Bundesministerin Schramböck zufolge ist es essenziell, die Transportfähigkeit auf Basis eines freien Güterflusses aufrechtzuerhalten, und sie kritisierte in diesem Zusammenhang das ausgerufene Exportverbot von Deutschland und Frankreich, das im Widerspruch zur Binnenmarktregelung steht. Auch wenn im Zuge einer Krise die Grenzen hochgefahren werden, müsse der Binnenmarkt als Kernelement der Europäischen Union aufrechterhalten bleiben. Rebecca Guntern ortete darüber hinaus im Bereich der Datensammlung Optimierungsbedarf. Es sei nicht leicht gewesen, relevante Daten zu erhalten, um diese möglichst rasch für medizinische Zwecke und weitere strategische Überlegungen nutzen zu können. Die Länder müssen sich überlegen, was ihnen strategisch wichtig erscheint, was sie konkret unter Versorgungssicherheit verstehen und welchen Anteil Europa in Eigenproduktionen investieren soll. Rudolf Anschober betonte die Notwendigkeit, jene Bereiche klar zu skizzieren, auf die man sich fokussieren will, was auch Margarete Schramböck unterstrich: Es brauche jetzt den Dialog zwischen Politik und Industrie sowie ein klares Verständnis darüber, wie hoch unser Sicherheitsbedürfnis in den jeweiligen Bereichen ist. Hierbei sei es auch wichtig, Prüfstellen und damit Kompetenz als Teil der Absicherung in Österreich zu halten. Diese und weitere Punkte müssen dringend im Zuge der bevorstehenden deutschen EU-Ratspräsidentschaft behandelt werden. Auch Michael Kocher appellierte an alle teilnehmenden Länder, innerhalb der nächsten sechs Monate zu klaren entscheidenden Ergebnissen zu kommen. Insgesamt beurteilt Kocher die Kooperation der Industrie mit der Politik zwar positiv, die Koordination auf EU-Ebene würde sich jedoch als sehr komplex und langsam erweisen, sodass er die Gefahr sieht, dass noch mehr Produktion im Gesundheitsbereich nach Asien abwandert.

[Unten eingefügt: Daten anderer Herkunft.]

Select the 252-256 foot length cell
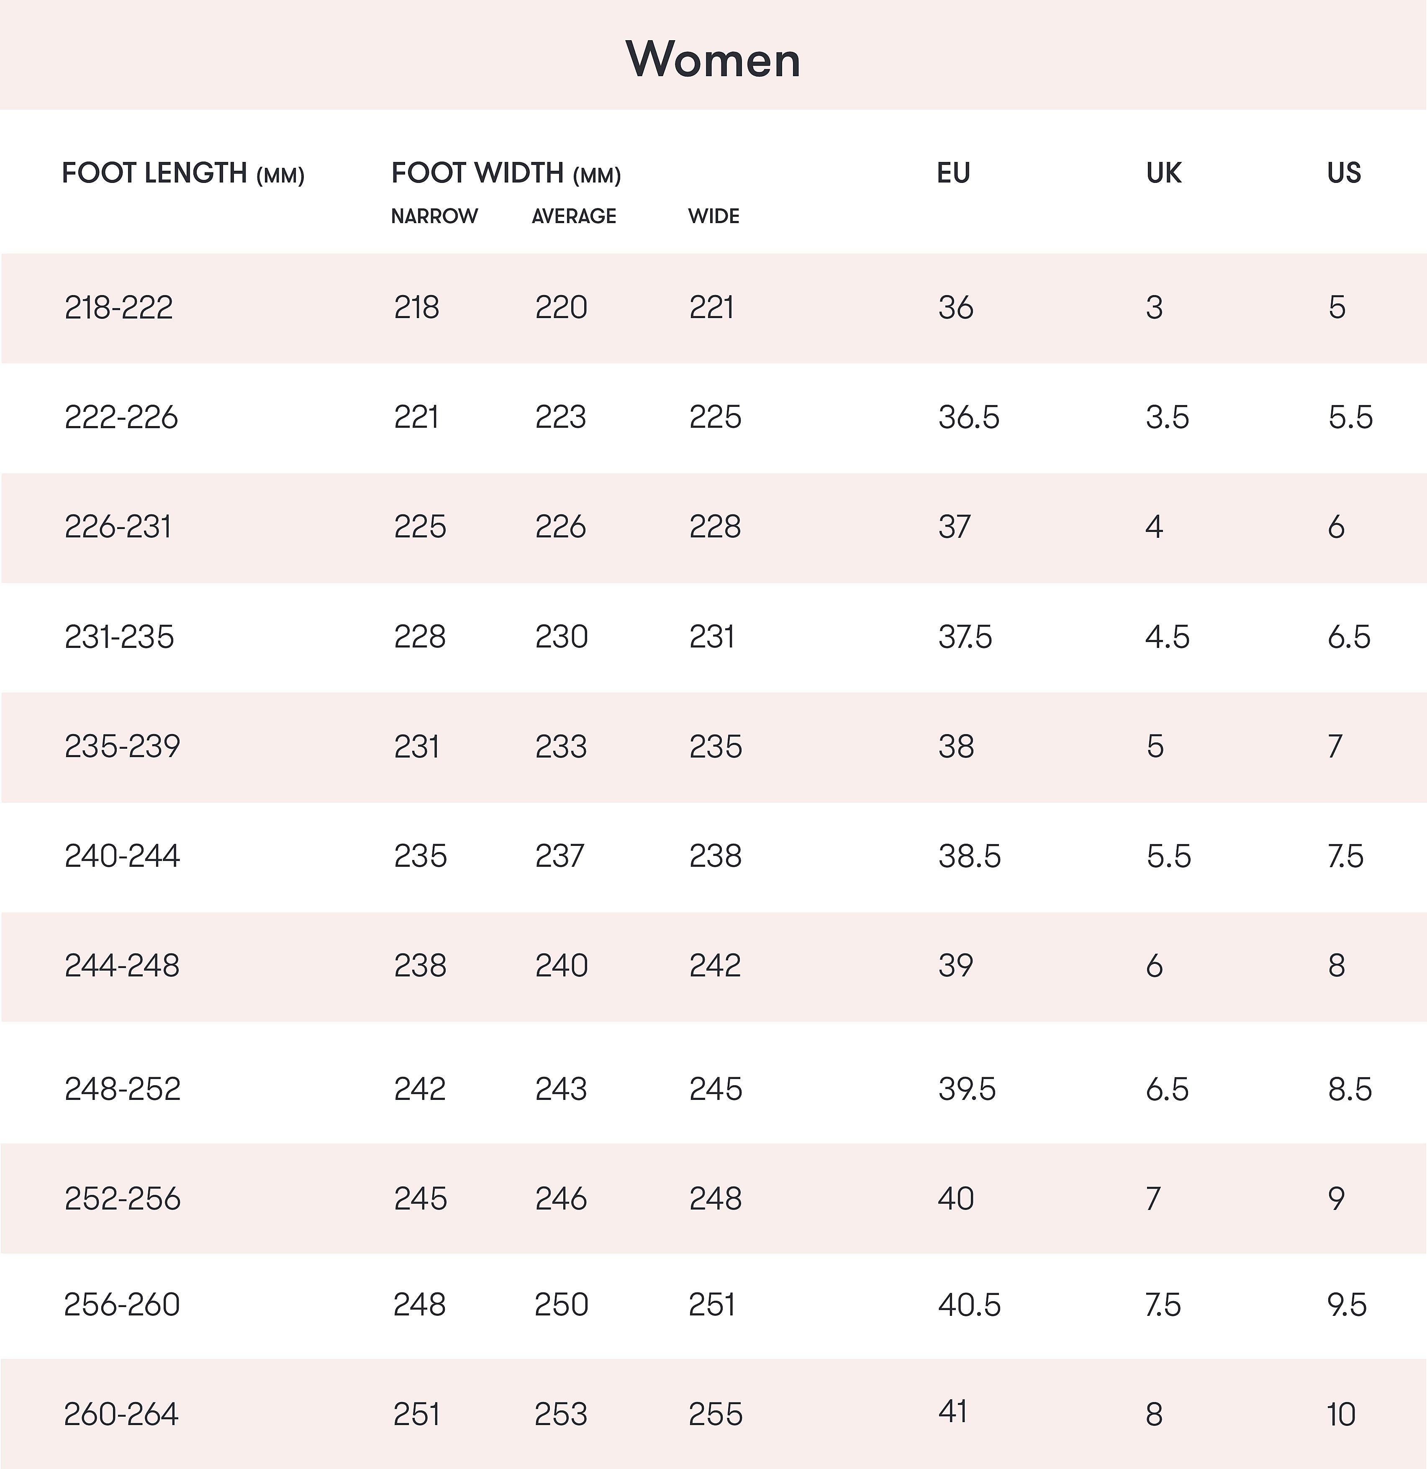Screen dimensions: 1427x1469 click(x=122, y=1198)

Europa muss sich auf essen­zielle Arzneimittel fokussieren, wie Antibiotika oder notwendige Medikamente in der Inten­sivmedizin.

Positive Signale

Grundsätzlich sind die Stimmen aus Europa im Hinblick auf die Bereitschaft zur Teamarbeit sehr positiv. Die Expertinnen und Experten orten eine große Aufgeschlossenheit für weitere gemeinsame Schritte. Corona hat das globale Bewusstsein geschaffen, das es jetzt braucht, um gemeinsam mit der neuen EU-Kommission ins Handeln zu kommen, einfache Regelungen zu definieren und die Chance zu ergreifen, koordinierte Lösungen zu erarbeiten. Fazit: Essenziell ist neben der Durchbrechung negativer Preisspiralen die Kombination aus dem Schulterschluss zwischen Industrie und Politik sowie der Sicherstellung eines transparenten und patientenorientierten Zugangs zu innovativen Therapien für alle. Derzeit besteht noch keine Ausgewogenheit zwischen Investitionen und dem Zugang für Patientinnen und Patienten. Wenn ein Arzneimittel direkt in Österreich entwickelt wird, sich der Zugang für heimische Patientinnen und Patienten aber schwieriger erweist als in anderen EU-Ländern, zeigt sich eine Disbalance, die es zu beheben gilt.